(WHAT YOU HAVE TO DO)
Among the lines below, restate word for word only those from the line with "The image size" through the line with "Click green send", with both end lines kept.

═══

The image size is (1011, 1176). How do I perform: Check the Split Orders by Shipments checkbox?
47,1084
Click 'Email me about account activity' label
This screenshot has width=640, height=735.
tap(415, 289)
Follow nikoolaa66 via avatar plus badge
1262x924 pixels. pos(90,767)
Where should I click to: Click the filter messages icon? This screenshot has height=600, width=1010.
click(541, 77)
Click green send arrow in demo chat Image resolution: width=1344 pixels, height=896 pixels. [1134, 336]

═══

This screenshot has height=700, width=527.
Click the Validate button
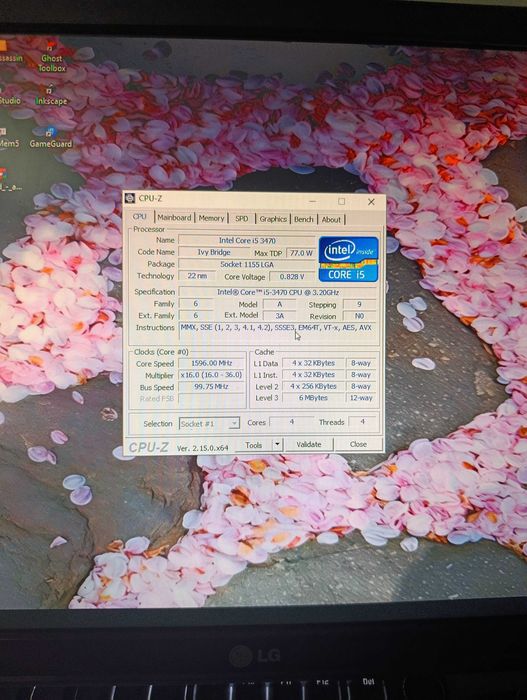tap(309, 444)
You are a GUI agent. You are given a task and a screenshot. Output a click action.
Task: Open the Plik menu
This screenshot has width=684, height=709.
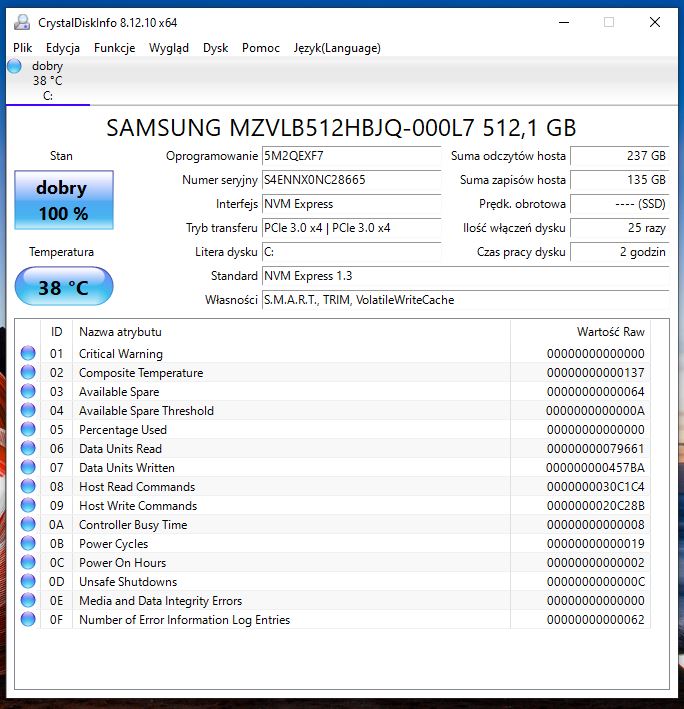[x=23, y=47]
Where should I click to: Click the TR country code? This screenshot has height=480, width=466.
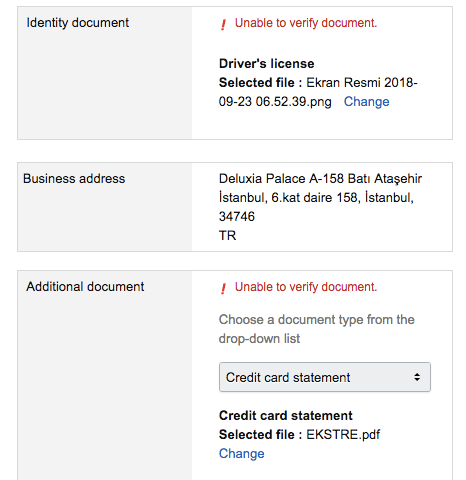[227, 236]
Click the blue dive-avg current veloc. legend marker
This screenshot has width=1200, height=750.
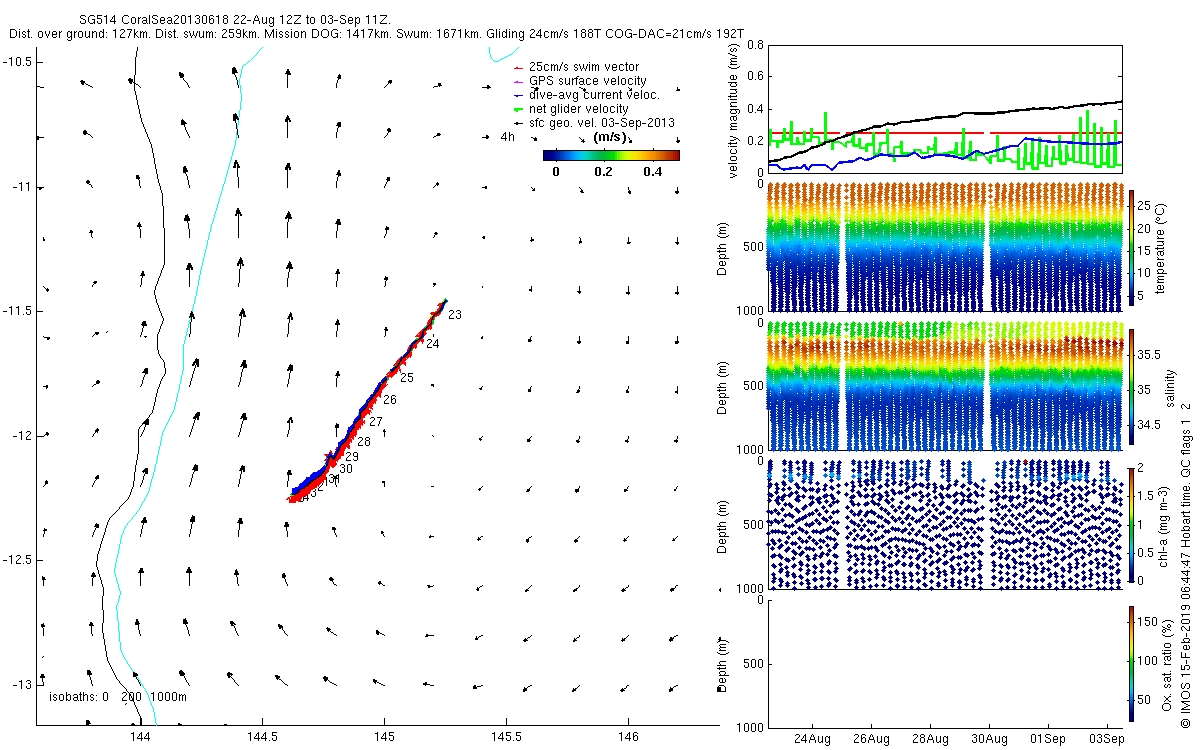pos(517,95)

═══

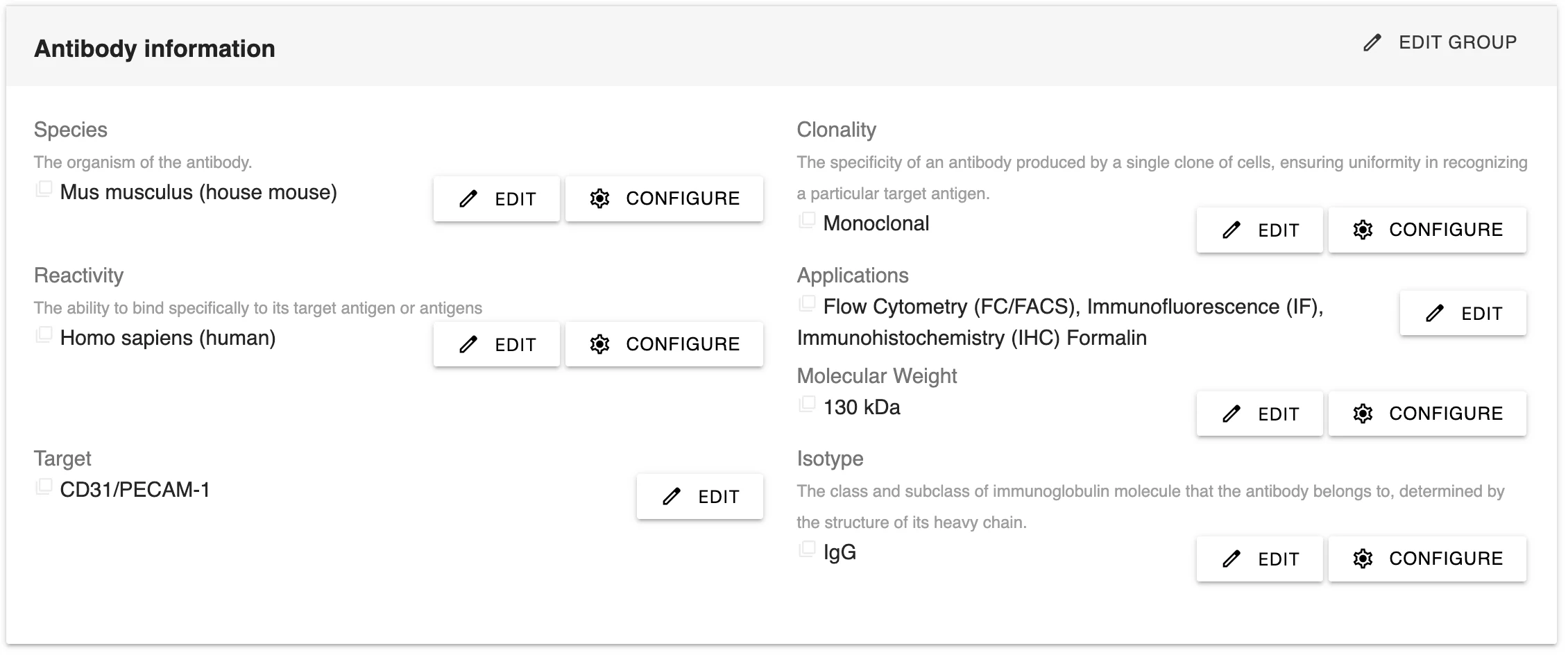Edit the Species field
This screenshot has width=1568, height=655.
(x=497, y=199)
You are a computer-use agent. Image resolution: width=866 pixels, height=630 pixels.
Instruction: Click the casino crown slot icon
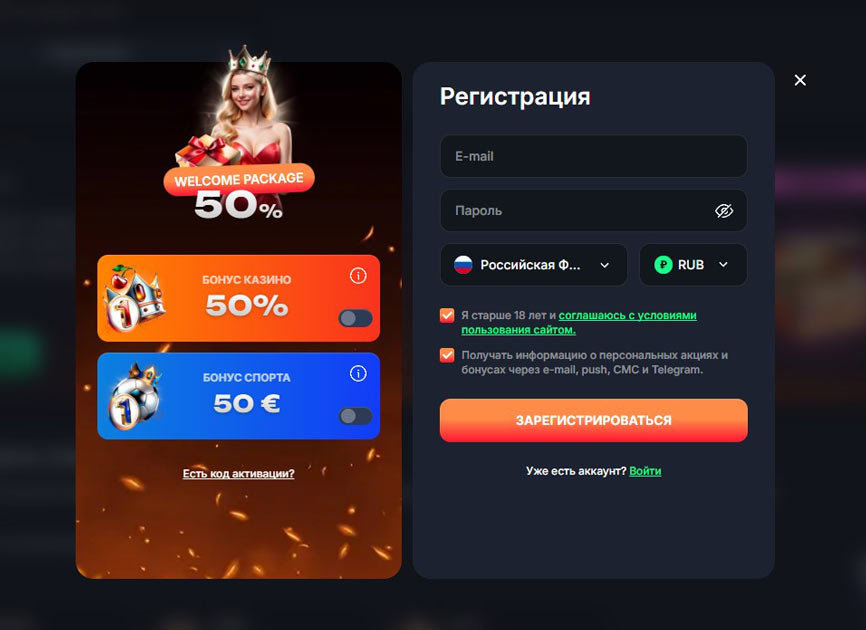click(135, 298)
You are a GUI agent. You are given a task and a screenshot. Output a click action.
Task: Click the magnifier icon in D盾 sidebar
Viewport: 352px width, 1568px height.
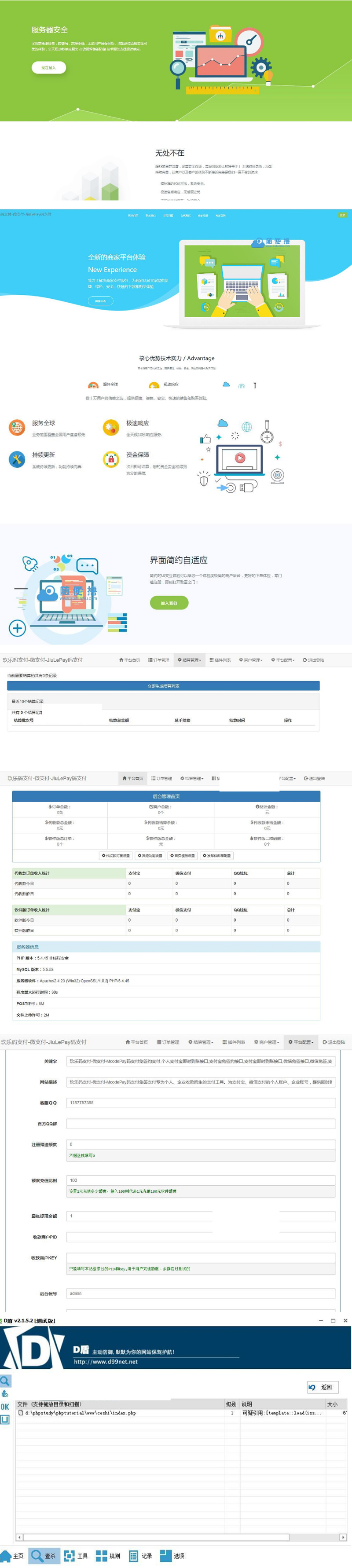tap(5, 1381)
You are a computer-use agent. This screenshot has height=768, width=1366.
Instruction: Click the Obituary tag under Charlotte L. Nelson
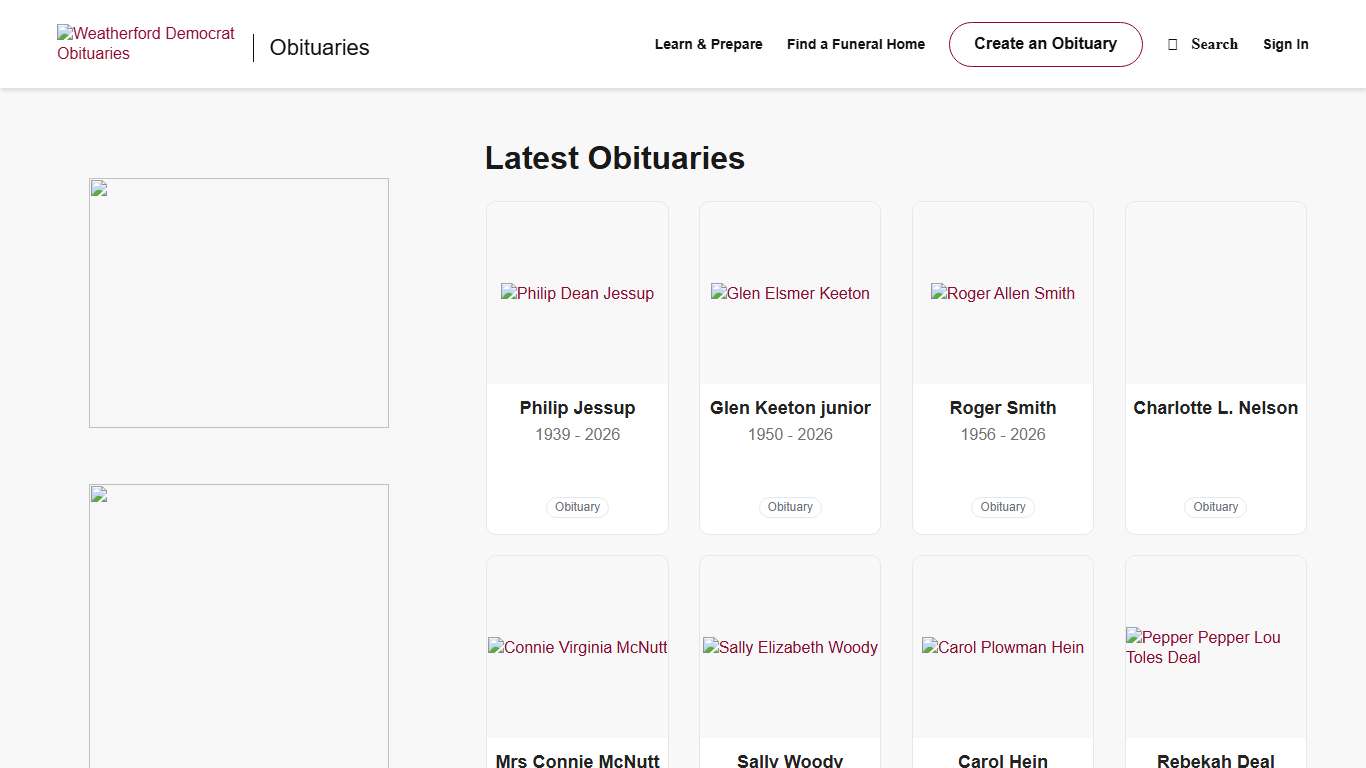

═══

(COMPLETED TASK)
The image size is (1011, 1176). How do I perform: Check the Split Orders by Shipments checkbox?
47,1084
Click 'Email me about account activity' label
This screenshot has width=640, height=735.
tap(415, 289)
Follow nikoolaa66 via avatar plus badge
1262x924 pixels. pos(90,767)
Where should I click to: Click the filter messages icon? This screenshot has height=600, width=1010.
click(541, 77)
Click green send arrow in demo chat Image resolution: width=1344 pixels, height=896 pixels. [1134, 336]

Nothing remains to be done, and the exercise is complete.